Only public sharing links need to be extra, which can be created for any view of any task - you could create Kanban or Gantt views for subtasks (epics) of a root task (project) and share them, because every task can be turned into its own view.
Welcome to Productivity and Management Utopia.
Let me lay out my ideal structure and current workarounds,
illustrating the superiority of this approach:
With everyone in the core team of our company
I want to share an uncompletable root task (“namespace”).
This task has a subtask for each project (“list”),
which might be shared with additional collaborators.
These projects can themselves be displayed on a Kanban board
(currently we have a separate list for that, linking to each project)
showing the status of the project (e.g. Ideation, Planning, Active, Completed) and providing a grand overview.
For each project, subtasks might contain areas (e.g.
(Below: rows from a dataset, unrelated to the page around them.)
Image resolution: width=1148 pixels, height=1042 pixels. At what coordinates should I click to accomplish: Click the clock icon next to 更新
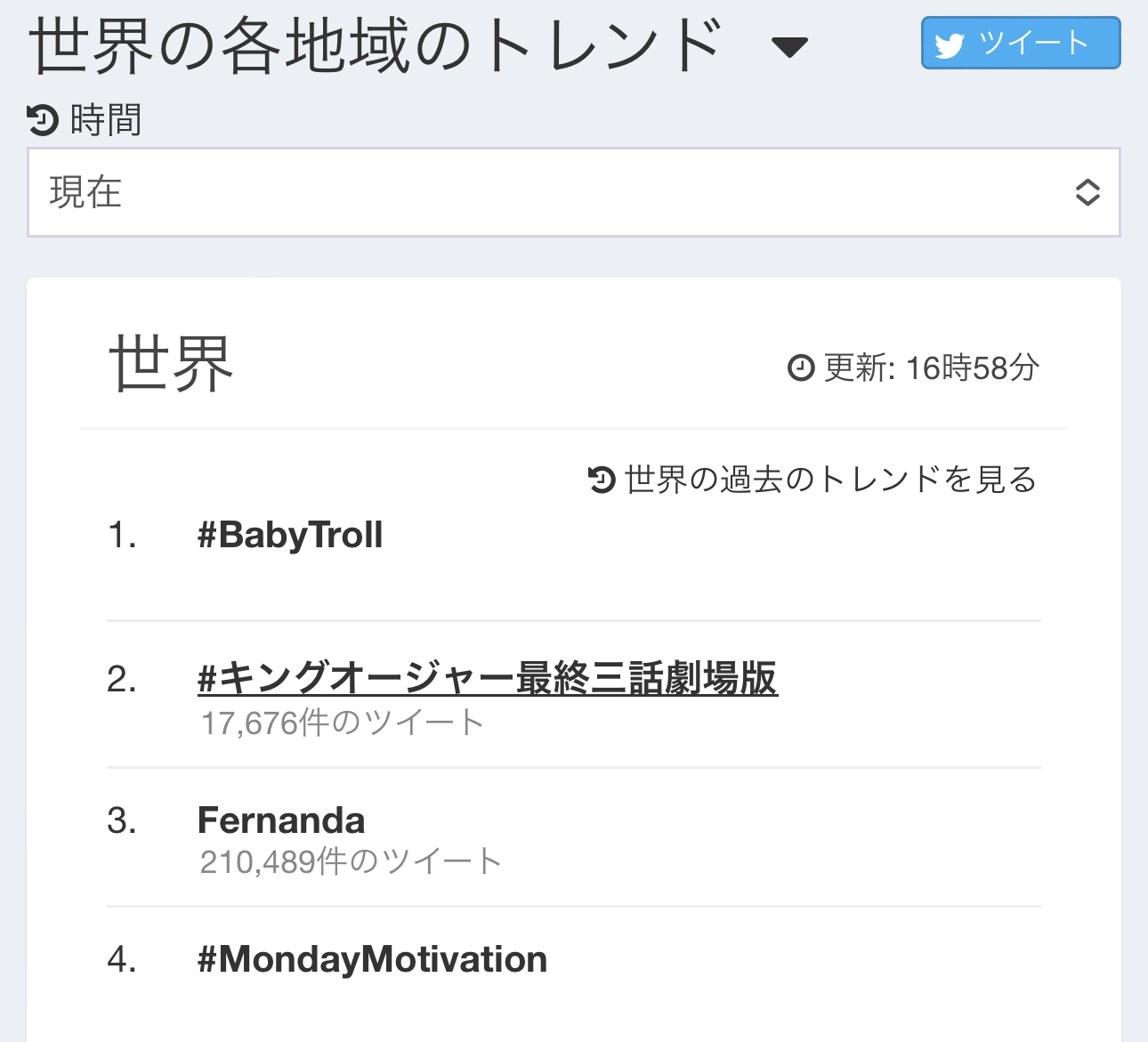pyautogui.click(x=801, y=368)
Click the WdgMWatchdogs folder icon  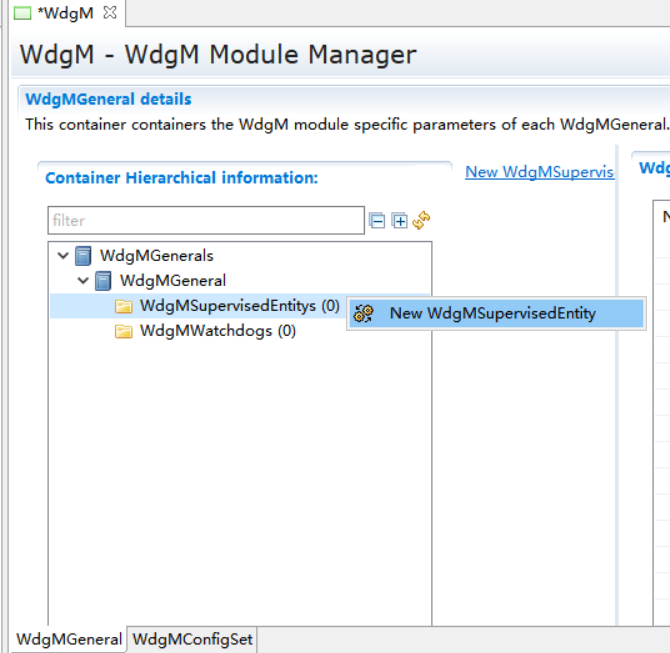pos(124,331)
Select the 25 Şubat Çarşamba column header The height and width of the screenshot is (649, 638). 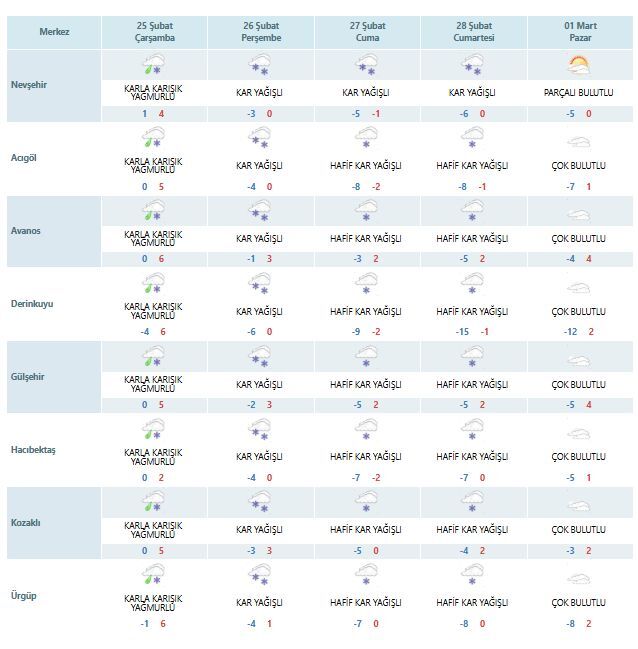click(x=154, y=30)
UX, Backend, Frontend)
or epics (user login, …) or for small projects straight individual tasks.
If it represents an area, it might be shared with a dedicated team for that area
with its own views.
Just to clarify why I am so adamant about this:
We discovered Vikunja in our unhappiness with existing project and task management software, as we need a tool with a single source of truth but many views/facets - for planners, stakeholders, designers, scrum managers, controllers, developers, QA, leadership...
We look at Vikunja and see not just a nice task manager, but the possibility to disrupt the whole torpid market of modeling development processes digitally, displacing the annoying proprietary giants like Atlassian and narrow-minded tools like Wekan while also offering everything that is nice for personal use, like Todoist, and adding unprecedented integration with other tools such as Gitea, Wikis & co.
Once the resources are there we will implement this vision through open-source, and we would be happy for Vikunja to be its foundation and its developers part of the team :)
However, I have also thought about the architecture and we might actually need to redo the data models at that point, to use a graph database like ArangoDB - that way everything is not just a task but a node, which can be tagged through edges/connections. Anyways, I'll leave that for my soon-to-come blog entry...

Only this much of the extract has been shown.